According to brewing manager Tom Korder, Goose Island has no plans to bottle the Blueberry Bourbon County—it’d be extremely expensive for them to brew it commercially, since to balance the fruit against the dense, powerful base stout they have to use enough blueberries to sink a battleship. But the Vanilla Bourbon County will be bottled toward the end of the year, and the coffee version—which blends its flavors and aromas so perfectly it reminds you why people started putting whiskey in coffee in the first place—should hit shelves later this month. Also scheduled for late 2010 is a limited Bourbon County Stout aged in barrels that Korder says previously held 26-year-old Pappy Van Winkle. That’s a whiskey that goes for hundreds of dollars a bottle at 23 years old, so these are special barrels indeed.
Already in bottles is Goose Island’s Night Stalker, a silky imperial stout that’s massively dosed with Simcoe and Mt. Hood hops. Just breathing over a glass of this stuff is better than drinking most beers. The interplay of spicy, skunky hops and the sweetly roasty base beer works to fend off the palate fatigue that can make it hard to finish a glass of some amped-up stouts—I’m pretty sure I could keep drinking this stuff until I required medical attention.
None of the other brewers had nearly as many stouts on offer as Goose Island, but they brought their best and still managed to compete. Revolution Brewing was pouring its Black Power Oatmeal Stout, which had a plush, sexy head and a kick of molasses in the nose. Bright, peppery hops (Magnum and Celeia, among others) rode atop its mellow oatmeal flavors—I usually think of oatmeal stout as comfort beer, but this one’s lively and assertive.

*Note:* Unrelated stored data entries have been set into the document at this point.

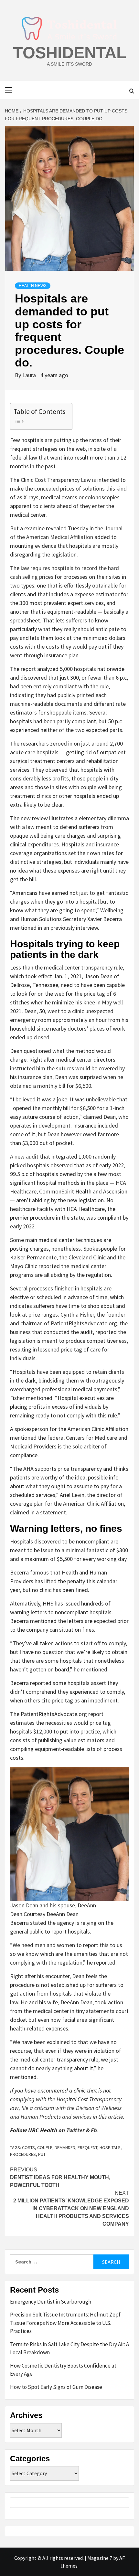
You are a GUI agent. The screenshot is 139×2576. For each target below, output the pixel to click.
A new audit (24, 1156)
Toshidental (69, 53)
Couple (44, 2147)
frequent (87, 2147)
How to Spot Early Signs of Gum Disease (56, 2386)
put (42, 2154)
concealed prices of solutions (69, 488)
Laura (29, 375)
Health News (33, 285)
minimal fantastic (87, 1550)
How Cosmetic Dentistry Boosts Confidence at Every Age (63, 2370)
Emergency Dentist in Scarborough (50, 2301)
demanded (65, 2147)
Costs (28, 2147)
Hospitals (110, 2147)
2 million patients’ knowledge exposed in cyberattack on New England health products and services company (71, 2208)
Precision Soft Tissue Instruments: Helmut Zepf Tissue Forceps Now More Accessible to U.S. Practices (65, 2323)
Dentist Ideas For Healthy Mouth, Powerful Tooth (60, 2177)
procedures (23, 2154)
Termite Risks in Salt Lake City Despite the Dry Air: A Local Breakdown (69, 2348)
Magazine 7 (99, 2558)
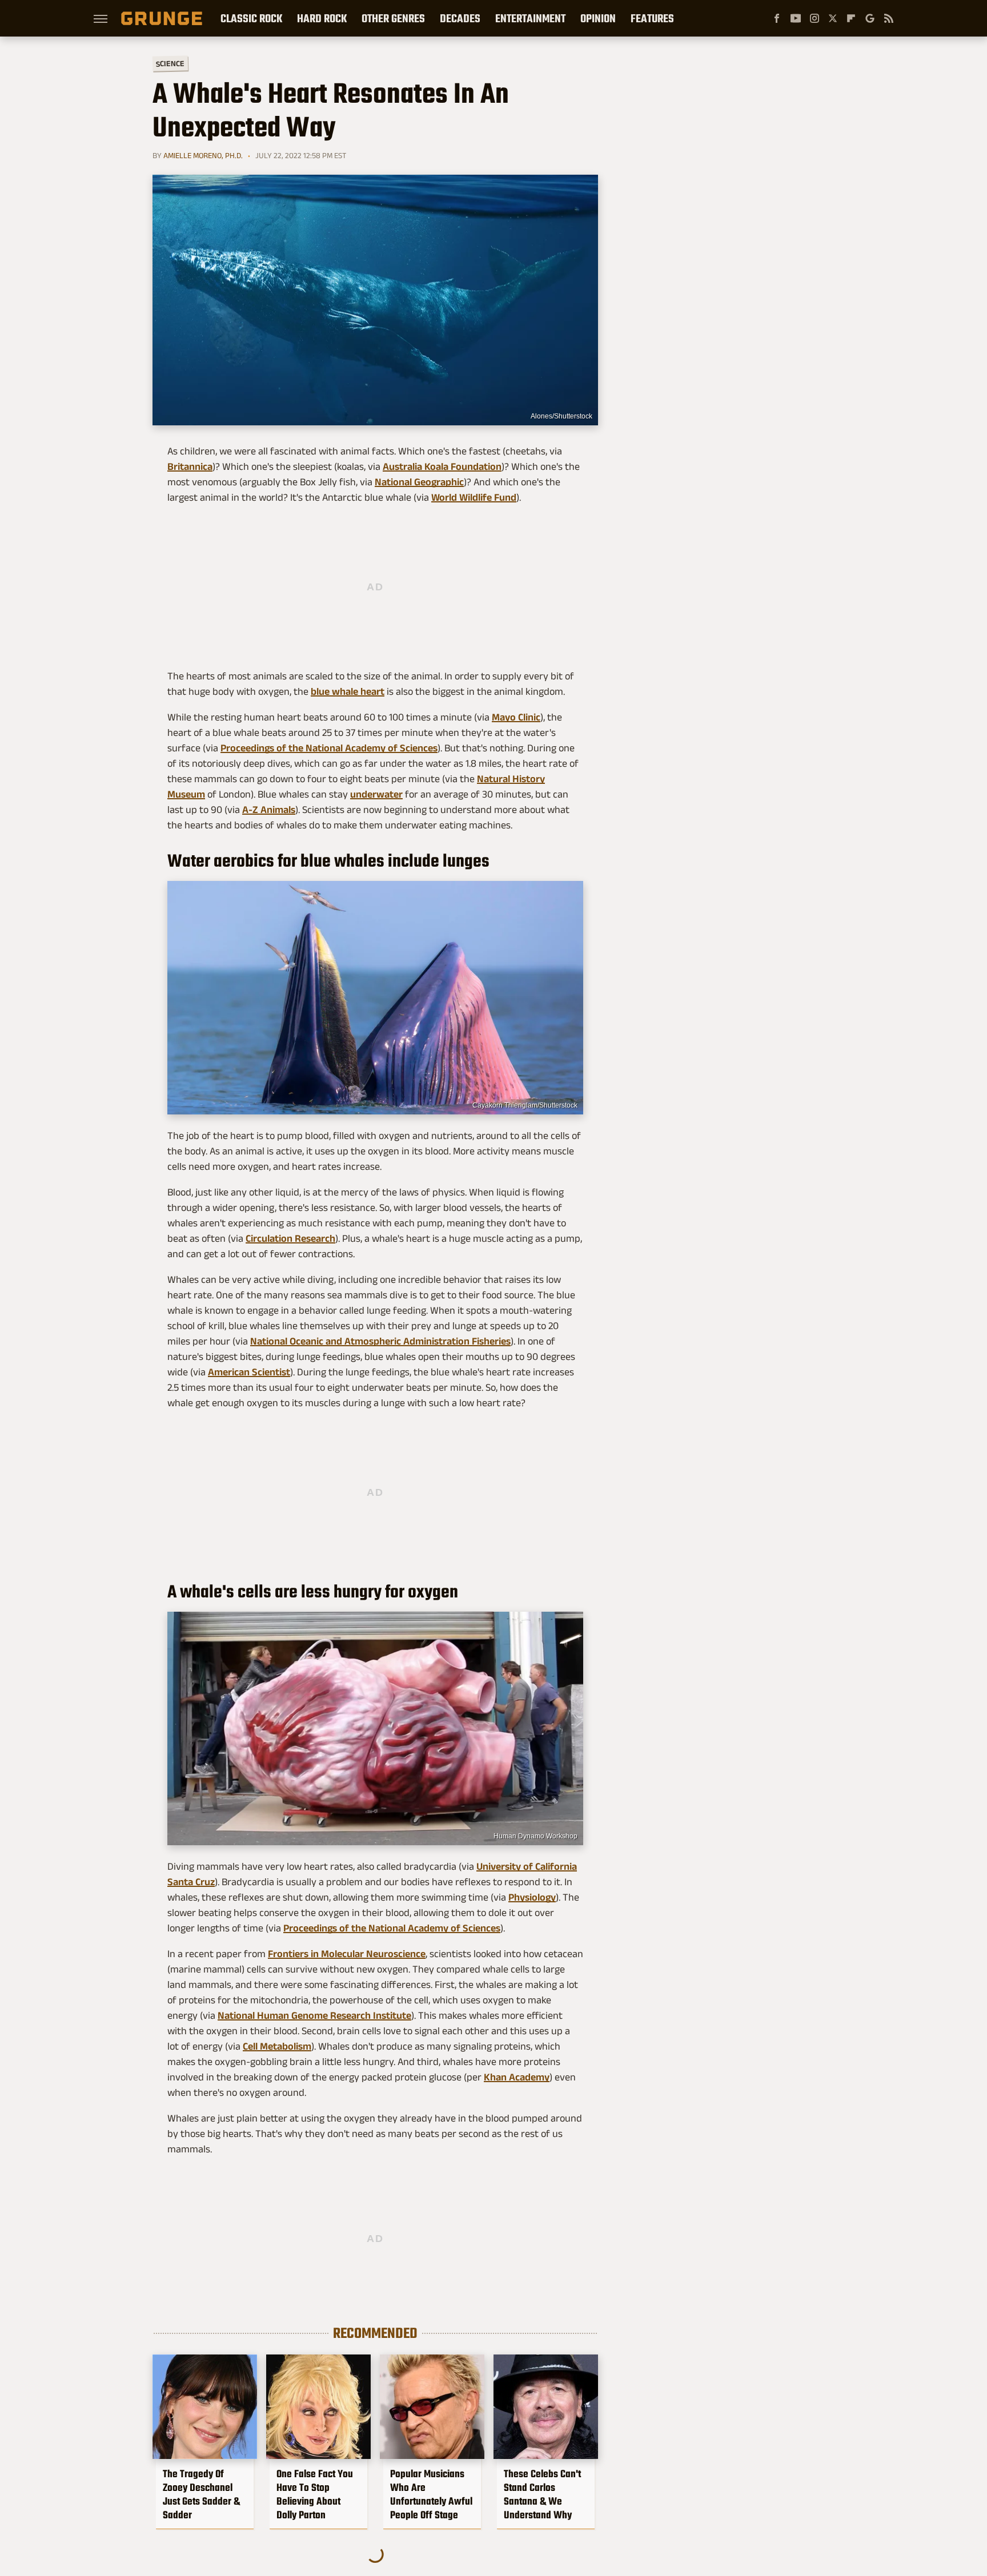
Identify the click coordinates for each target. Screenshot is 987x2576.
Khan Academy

Half Acre’s imperial stout, Big Hugs, was intensely roasty and bitter, with an almost fruity nose and a red-wine spiciness up front. The bourbon-barreled cherry imperial stout from the Roundhouse in Aurora had a pleasantly sinus-clearing aroma, full of sharp, sour fruit, and the flavor followed suit—tart, tannic, and roasty. Captain Fantasy, a beer from the Lombard Rock Bottom that I confess I picked just on account of its name (hello, Ween!), turned out to be hopped up like Night Stalker, though it was a bit thinner and less intense.
My last beer of the day was Abduction, by a brand-new local brewer called Pipeworks. They aren’t in business yet, strictly speaking—they’re looking at a couple locations in Garfield Park, and hope to be selling beer in six to nine months—but they clearly already know what they’re doing. Abduction has a long, complex profile that covers an amazing range of the flavors that a stout can have: hoppy and sweet up front, toasty and molasses-rich in the finish, with a tangle of notes in between that reminded me of honey roasted peanuts, burnt toffee, and Kansas City barbecue. From there, after a stop at Binny’s to buy as many 22-ounce bottles of Night Stalker as I could carry, it was on to Subterranean for the godly Harvey Milk. Thus was completed a full day of Stuff Mostly Dudes Like.